Nevertheless, my grub buddy didn't understand why I needed to kick off our meal at Flavors of East Africa (2322 El Cajon Blvd.) with a plateful of them. With its sunny tunes, cushy booths and checkerboard floors, the University Heights eatery feels snug and inviting. The 3D wall art tacks an extra layer of texture to the eventful décor.
When the sambusas arrived, Toma, our server, pointed out the two dipping sauces: a brightgreen mint concoction and a muddy-red tamarind nectar. Lightly golden, the sambusas resembled little gems with their slight shine and perfect, triangular shape.
All too often, sambusas suffer from grim dough-to-filling ratios. The patties are either overstuffed—resulting in unpleasant midbite spills—or excessively cakey, with the filling a sad afterthought. At Flavors of East Africa, however, they flaunted crunchy, crackly skins that held everything together with ease. The starchy potato was my favorite of the bunch—especially when used to soak up the extra tamarind sauce. Spicy lentil, spicy beef, chicken, spinach and a sweet version packed with cream cheese, pineapple and coconut flakes completed the sampler of six.
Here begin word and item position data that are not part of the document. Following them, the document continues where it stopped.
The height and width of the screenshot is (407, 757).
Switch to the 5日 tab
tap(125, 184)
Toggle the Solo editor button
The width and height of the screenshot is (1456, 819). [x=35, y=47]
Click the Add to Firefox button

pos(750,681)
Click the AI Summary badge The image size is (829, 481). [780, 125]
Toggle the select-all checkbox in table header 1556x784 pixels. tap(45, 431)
Thick-cut fries came next, coated in a rich masala tomato sauce. These, too, were lip-smacking good, the sauce gently sweet and the spuds nice and tender with crisp, sticky edges. Toma guided us through the rest of the menu, sharing slivers of East African history while we expressed our enthusiasm for roasted goat meat.
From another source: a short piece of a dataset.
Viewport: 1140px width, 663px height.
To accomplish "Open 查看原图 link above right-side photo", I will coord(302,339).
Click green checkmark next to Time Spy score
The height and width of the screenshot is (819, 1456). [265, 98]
The Kenyan-inspired menu at Flavors of East Africa includes meat-focused specialties like Mbuzi Choma, or roasted goat meat, lamb curry and oxtail. But there are also vegetarian and vegan standouts like Dengu, a lentil curry cooked in coconut milk, and Nyoyo, a hearty blend of Hominy, kidney beans, potatoes and carrots.
I finally decided on the chicken curry, which comes with one choice of a vegetable side and one of a staple. Toma advised me to try the collard greens and the chapati, an African flatbread. My dish arrived minutes later, capped by a creamy swirl of steam. Soon after, Toma slid my friend's plate of roasted goat meat onto the table.
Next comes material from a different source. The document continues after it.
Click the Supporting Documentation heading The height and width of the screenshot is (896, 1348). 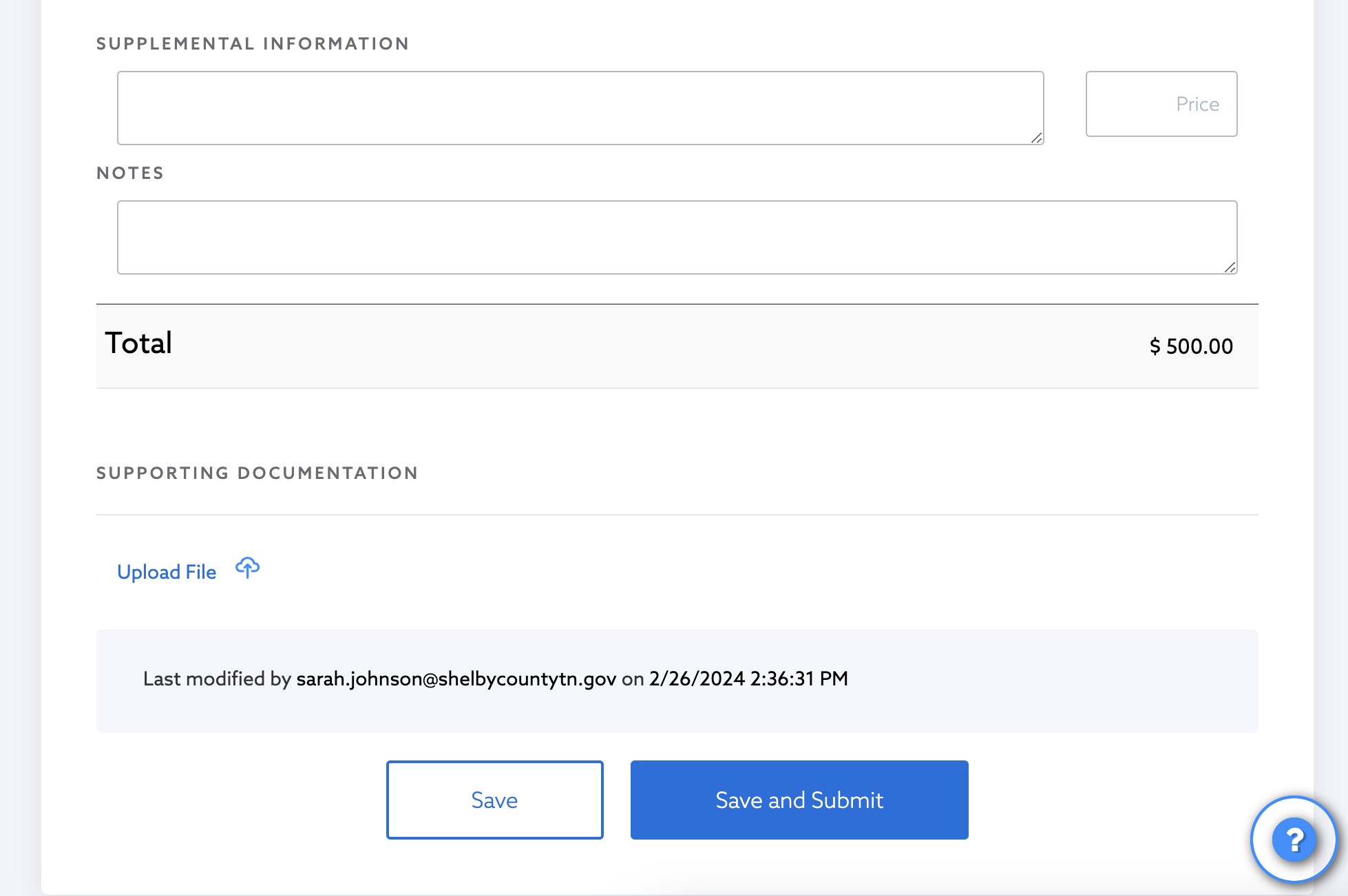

Seasoned with traditional African spices, my chicken curry was robust and flavorful. The chapati was its perfect carby ompanion, as the stretchy, plain-tasting flatbread balanced out the curry's more intricate flavors. Cut into thick, curvy strips, the goat meat was both crunchy and tender, creating an addictive blend of textures. The meat's strong, gamy taste paired well with the ugali, a steamed white-corn-flour mash.
On our way out, we waved goodbye to Toma and promised to be back again soon. The sambusas, after all, would be waiting.